There may be more edge cases causing issues. Hence wrapping the whole branch into a try except to gracefully catch them and continue with the next file is the most robust solution, IMHO, especially as we don't need to stop looking for test files just because on of them failed to load.

Nov 20 '20 19:11 deathaxe

Maybe a sublime.load_recource(maxnumchars) may help to speed up syntax test lookup.

Created a proof of concept to

include only files matching the syntax definion via sublime.find_syntax_for_file(t)
reading the first 2k of data to match the first line from filesystem directly first.

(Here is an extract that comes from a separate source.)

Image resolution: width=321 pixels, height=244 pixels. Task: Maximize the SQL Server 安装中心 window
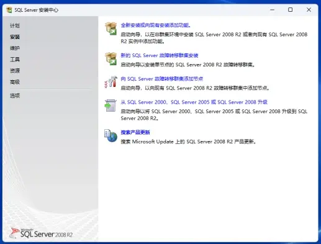click(x=291, y=10)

            if is_syntax(relative_path):
                tests = []
                header = re.compile('^.*SYNTAX TEST "(.*?)"')
                data_path = os.path.dirname(sublime.packages_path())
                for t in sublime.find_resources('syntax_test*'):
                    # ignore tests with unmatching syntax
                    if sublime.find_syntax_for_file(t).path != relative_path:
                        continue
                    try:
                        try:
                            with open(os.path.join(data_path, t), "r") as file:
                                first_line = file.readline(2048)
                        except FileNotFoundError:
                            first_line = sublime.load_resource(t).split('\n', 1)[0]
                        syntax = header.match(first_line).group(1)
                        if syntax == relative_path or syntax == file_name:
                            tests.append(t)
                    except:
                        continue

Running a syntax test for Java reduced from 8s to 9ms, just by not loading syntax tests of other languages and limiting the amount of loaded characters to match the first line to 2k.

Nov 22 '20 17:11 deathaxe

Syntax test files are loaded and checked in binary mode as of ST4175, which fixes this issue.

Jul 05 '24 16:07 deathaxe